+1 to Tyler's comment.
My personal philosophy on bonds isn't shared by many on this board, but it might be a useful food for thought.
When it comes to stocks, you get great diversification by buying a simple index fund. However, this should be balanced by low correlation or negative correlation assets like bonds, foreign stocks, real estate, etc.
When it comes to a bond funds ability to be negatively correlated, it makes a huge difference what type of bond you're buying. Most simple bond funds hold simple bonds with 2-10 year maturities from a variety of government and high-credit corporations. These funds typically don't move a lot in either direction regardless of what stocks do. While this isn't a bad thing, you can improve your bond portfolio in a variety of ways, depending on what you're trying to accomplish.
If you want to reduce your correlation to the market, stick some money in long-term treasuries. These are highly sensitive to interest rate changes, have a strong negative correlation to stocks, are highly volatile, and generally yield more than your typical broad bond fund. Don't put too much money here, but it can be an improved diversifyer.
In another direction, you could invest in high-yield bonds. These are actually somewhat correlated to the stock market, but they are not very sensitive to interest rate changes, and higher yields help smooth the volatility a bit. Again, I wouldn't put a lot of money here, but it would be a good diversifyer to your normal bond portfolio.

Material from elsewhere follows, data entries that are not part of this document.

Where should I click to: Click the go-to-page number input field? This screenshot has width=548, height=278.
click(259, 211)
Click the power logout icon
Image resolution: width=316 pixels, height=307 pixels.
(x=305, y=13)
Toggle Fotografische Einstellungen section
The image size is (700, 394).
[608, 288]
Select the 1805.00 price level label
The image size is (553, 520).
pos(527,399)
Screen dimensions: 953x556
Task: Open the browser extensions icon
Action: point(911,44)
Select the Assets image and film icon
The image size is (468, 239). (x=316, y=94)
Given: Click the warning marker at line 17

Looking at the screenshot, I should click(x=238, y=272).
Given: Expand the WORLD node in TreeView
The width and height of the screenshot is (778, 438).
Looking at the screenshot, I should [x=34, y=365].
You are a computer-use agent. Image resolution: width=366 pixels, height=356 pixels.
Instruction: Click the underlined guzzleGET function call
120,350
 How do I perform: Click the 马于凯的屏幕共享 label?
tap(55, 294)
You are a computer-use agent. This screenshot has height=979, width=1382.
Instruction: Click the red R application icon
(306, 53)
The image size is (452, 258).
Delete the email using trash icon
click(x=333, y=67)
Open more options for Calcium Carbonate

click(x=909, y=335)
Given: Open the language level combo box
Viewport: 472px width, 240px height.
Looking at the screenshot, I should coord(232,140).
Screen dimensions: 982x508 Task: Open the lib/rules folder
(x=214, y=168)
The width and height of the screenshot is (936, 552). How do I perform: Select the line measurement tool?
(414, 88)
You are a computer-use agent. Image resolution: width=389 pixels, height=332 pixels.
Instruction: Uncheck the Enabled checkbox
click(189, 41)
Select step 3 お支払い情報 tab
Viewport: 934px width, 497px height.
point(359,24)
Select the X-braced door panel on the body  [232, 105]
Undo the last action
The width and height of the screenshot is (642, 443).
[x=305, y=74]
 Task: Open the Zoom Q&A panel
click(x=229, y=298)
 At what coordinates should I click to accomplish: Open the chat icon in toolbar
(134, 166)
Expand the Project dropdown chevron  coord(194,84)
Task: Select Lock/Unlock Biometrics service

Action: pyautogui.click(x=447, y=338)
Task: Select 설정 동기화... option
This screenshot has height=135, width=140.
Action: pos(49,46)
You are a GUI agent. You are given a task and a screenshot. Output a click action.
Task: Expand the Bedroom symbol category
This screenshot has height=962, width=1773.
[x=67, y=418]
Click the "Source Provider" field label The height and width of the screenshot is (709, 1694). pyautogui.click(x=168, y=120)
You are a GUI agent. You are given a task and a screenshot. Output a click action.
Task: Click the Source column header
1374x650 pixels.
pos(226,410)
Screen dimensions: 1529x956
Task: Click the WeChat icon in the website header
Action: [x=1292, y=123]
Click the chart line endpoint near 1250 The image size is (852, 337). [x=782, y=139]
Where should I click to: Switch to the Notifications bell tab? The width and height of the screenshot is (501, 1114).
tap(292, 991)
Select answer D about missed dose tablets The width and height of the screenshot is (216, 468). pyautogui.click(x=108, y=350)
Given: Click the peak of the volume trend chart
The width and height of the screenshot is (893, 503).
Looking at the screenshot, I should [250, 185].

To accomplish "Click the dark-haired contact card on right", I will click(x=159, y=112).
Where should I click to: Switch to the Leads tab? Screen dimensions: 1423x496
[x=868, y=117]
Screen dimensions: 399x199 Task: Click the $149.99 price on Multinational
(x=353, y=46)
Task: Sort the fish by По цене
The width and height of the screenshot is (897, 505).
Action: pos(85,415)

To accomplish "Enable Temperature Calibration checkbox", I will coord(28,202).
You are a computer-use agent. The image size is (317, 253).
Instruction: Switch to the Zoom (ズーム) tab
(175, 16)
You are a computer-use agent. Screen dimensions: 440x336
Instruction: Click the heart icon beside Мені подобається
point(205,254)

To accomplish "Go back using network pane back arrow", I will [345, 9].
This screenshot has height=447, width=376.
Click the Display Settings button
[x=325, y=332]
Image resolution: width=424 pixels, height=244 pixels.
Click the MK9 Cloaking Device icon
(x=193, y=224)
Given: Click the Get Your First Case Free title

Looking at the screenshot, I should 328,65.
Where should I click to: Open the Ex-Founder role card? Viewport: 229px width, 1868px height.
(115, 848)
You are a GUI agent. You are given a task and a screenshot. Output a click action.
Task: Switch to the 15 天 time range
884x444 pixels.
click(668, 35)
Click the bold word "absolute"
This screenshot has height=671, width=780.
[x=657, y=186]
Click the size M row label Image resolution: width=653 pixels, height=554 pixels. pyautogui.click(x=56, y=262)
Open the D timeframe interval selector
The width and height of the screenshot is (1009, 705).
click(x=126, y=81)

Other options include foreign bonds (including emerging market bonds), preferred shares (I prefer these in taxable portfolios over high-yield bonds), and Muni bonds.
I personally believe most sizable portfolios (maybe $100K+) should have some element of these bond funds in there. Remember, unlike stock funds that hold a little bit of everything, your broad bond fund will likely exclude most of these bond types completely from their holdings.